• **Assignment**
Exactly as written, return the entries below, minus any pictures.

Stored data START

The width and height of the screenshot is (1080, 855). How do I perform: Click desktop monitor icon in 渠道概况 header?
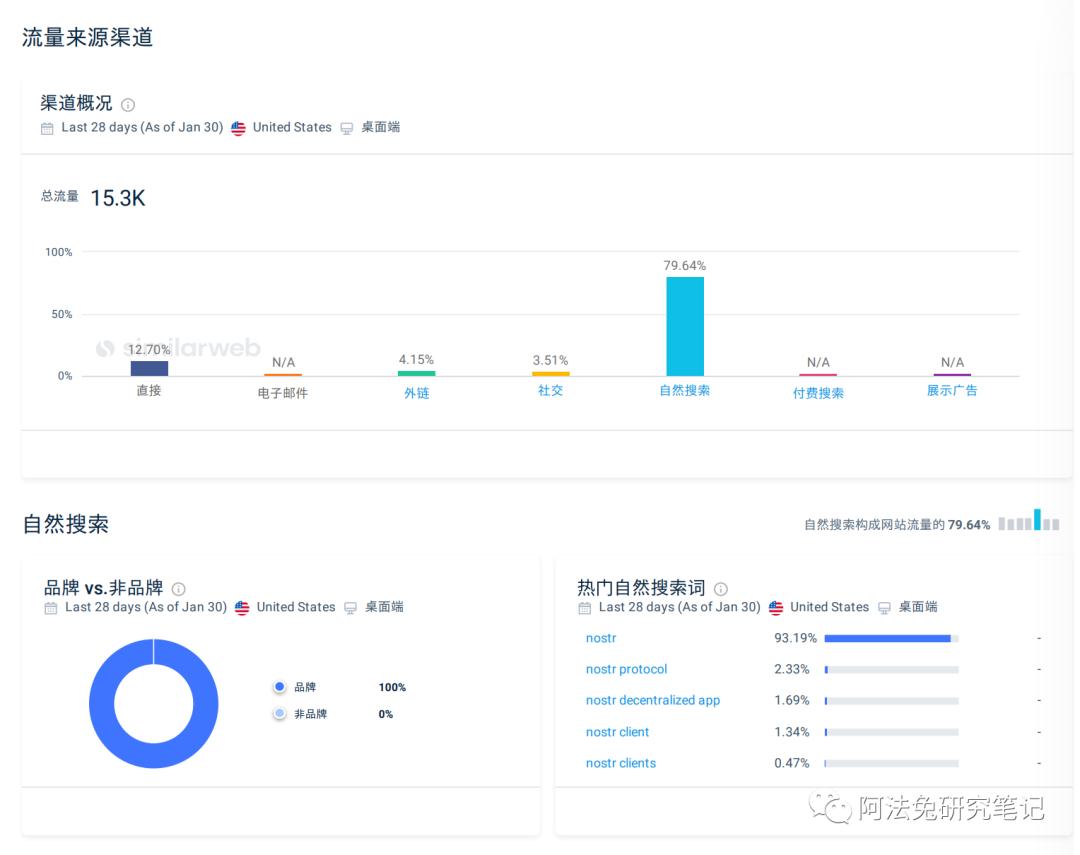tap(347, 128)
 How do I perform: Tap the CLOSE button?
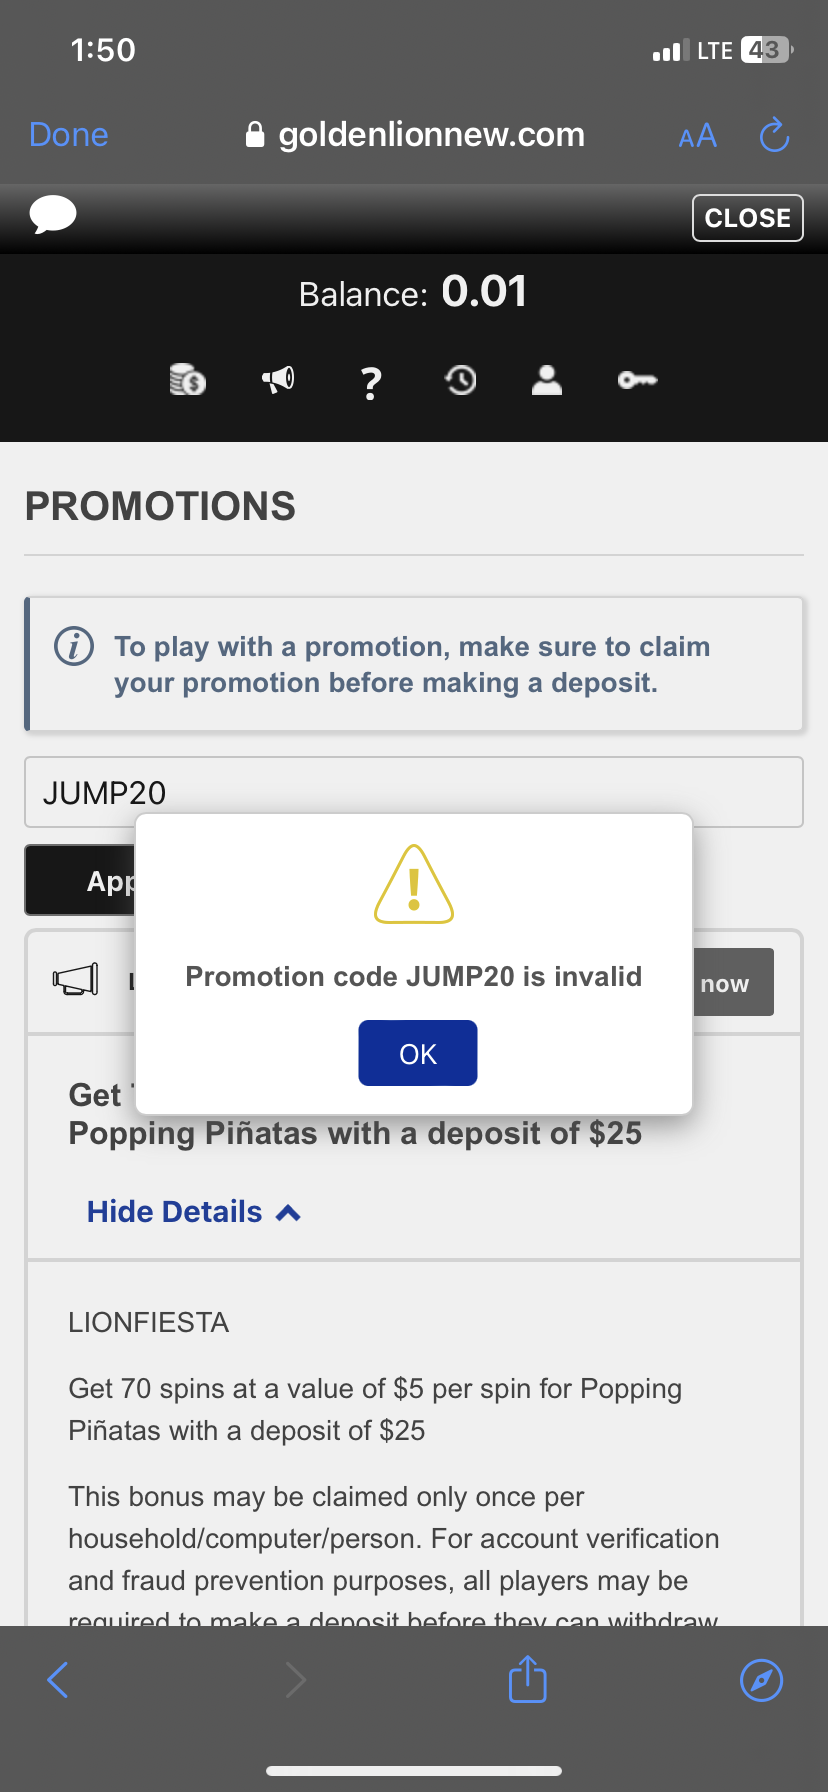(x=747, y=218)
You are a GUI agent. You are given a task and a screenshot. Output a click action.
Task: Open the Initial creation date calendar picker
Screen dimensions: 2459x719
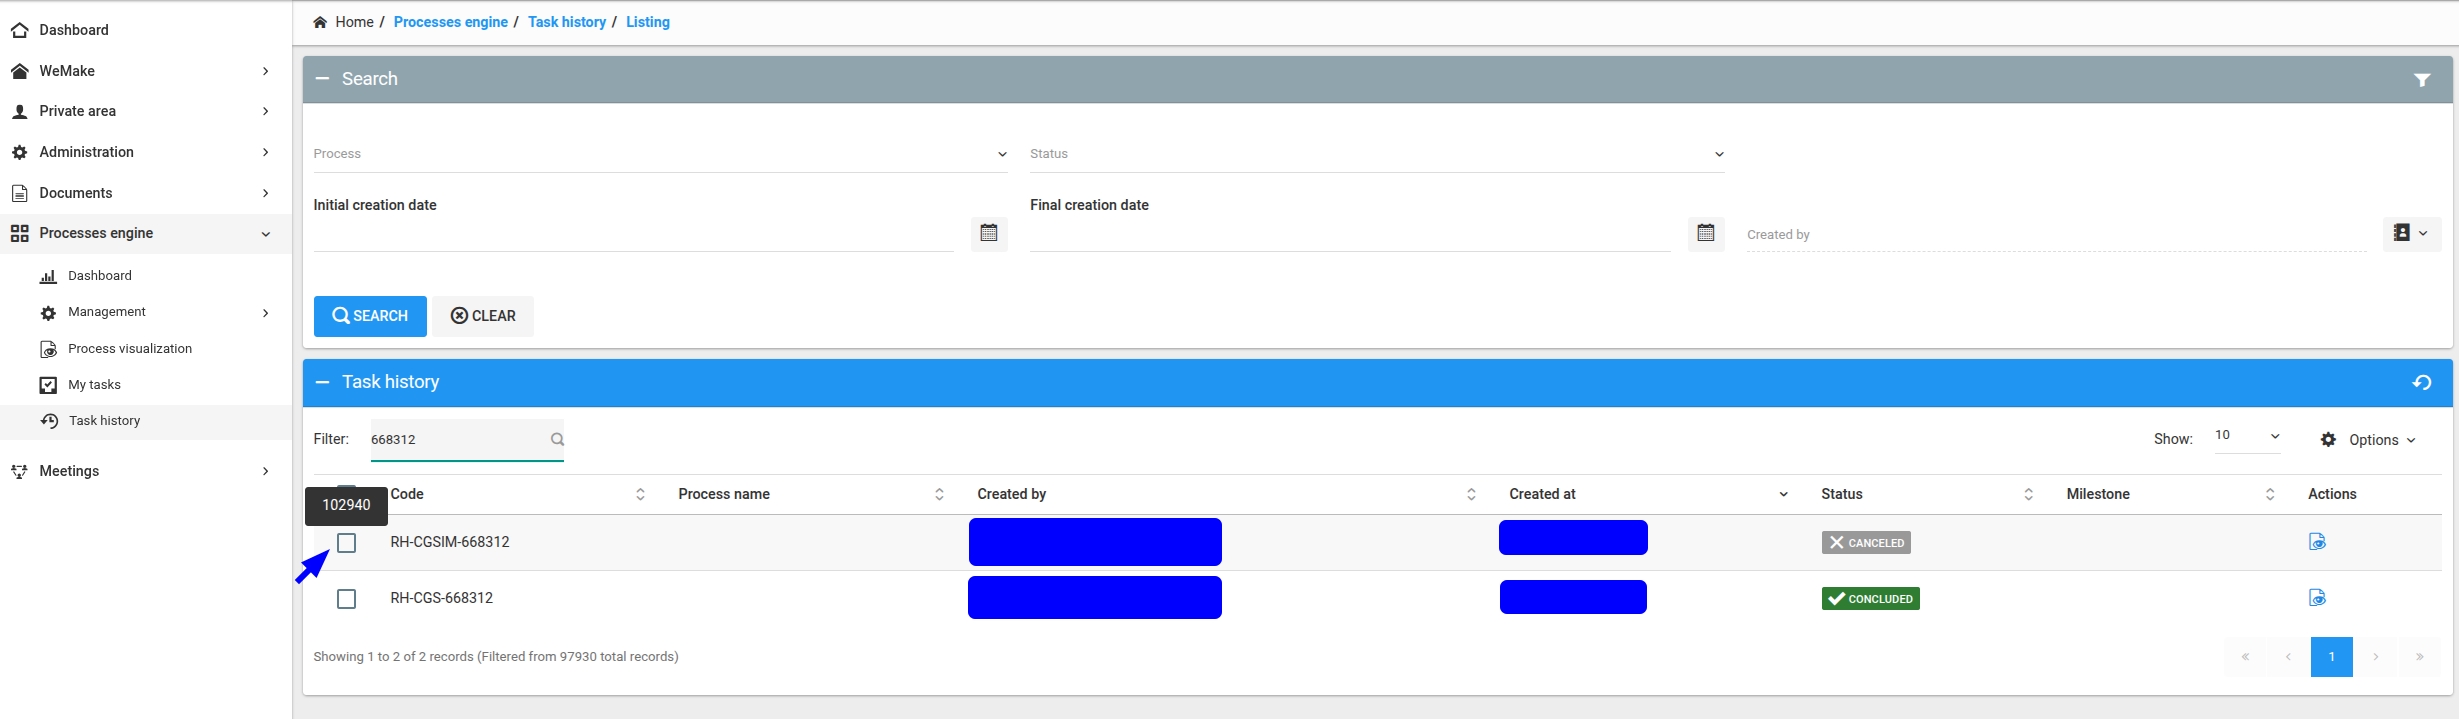pos(988,233)
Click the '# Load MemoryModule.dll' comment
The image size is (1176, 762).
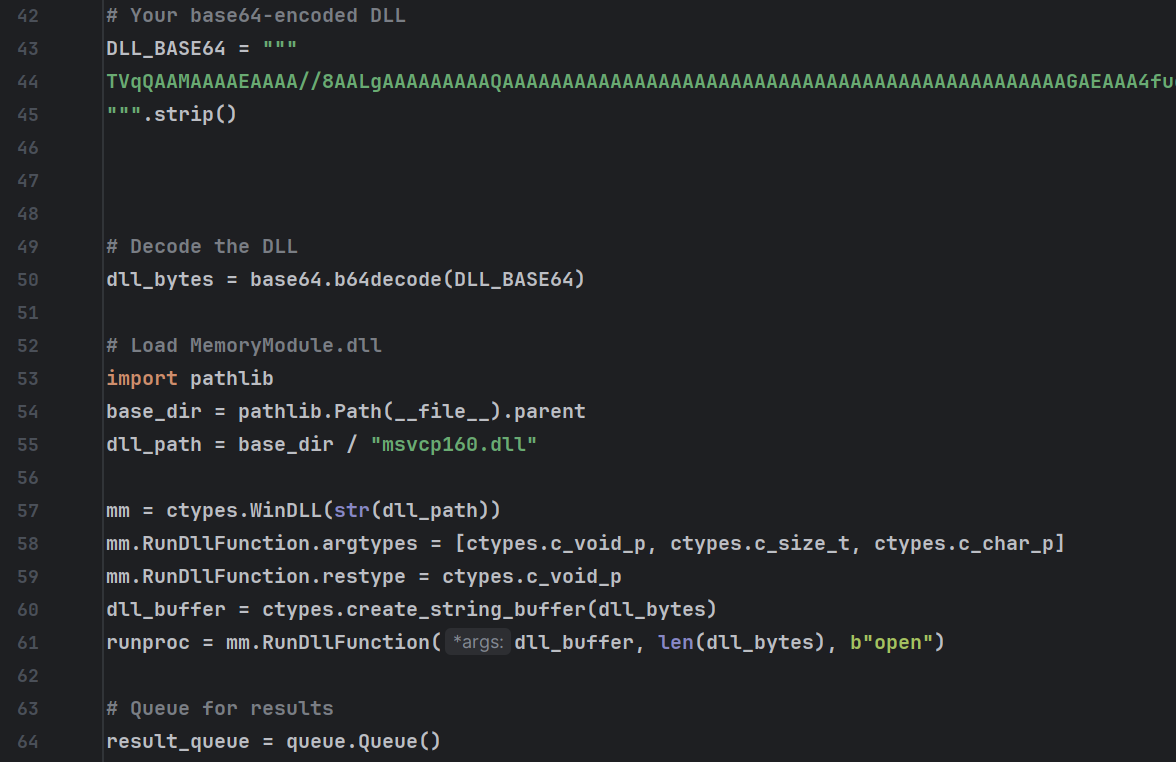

Stored data END

• **Exercise result**
The width and height of the screenshot is (1080, 855). How do I perform: Click desktop monitor icon in 渠道概况 header?
tap(347, 128)
 How do I perform: Tap the CLOSE button?
(x=747, y=218)
You are a GUI agent. You are given a task and a screenshot. Output a click action.
Task: Open the Initial creation date calendar picker
Screen dimensions: 2459x719
pos(988,233)
Click the '# Load MemoryModule.dll' comment
The image size is (1176, 762).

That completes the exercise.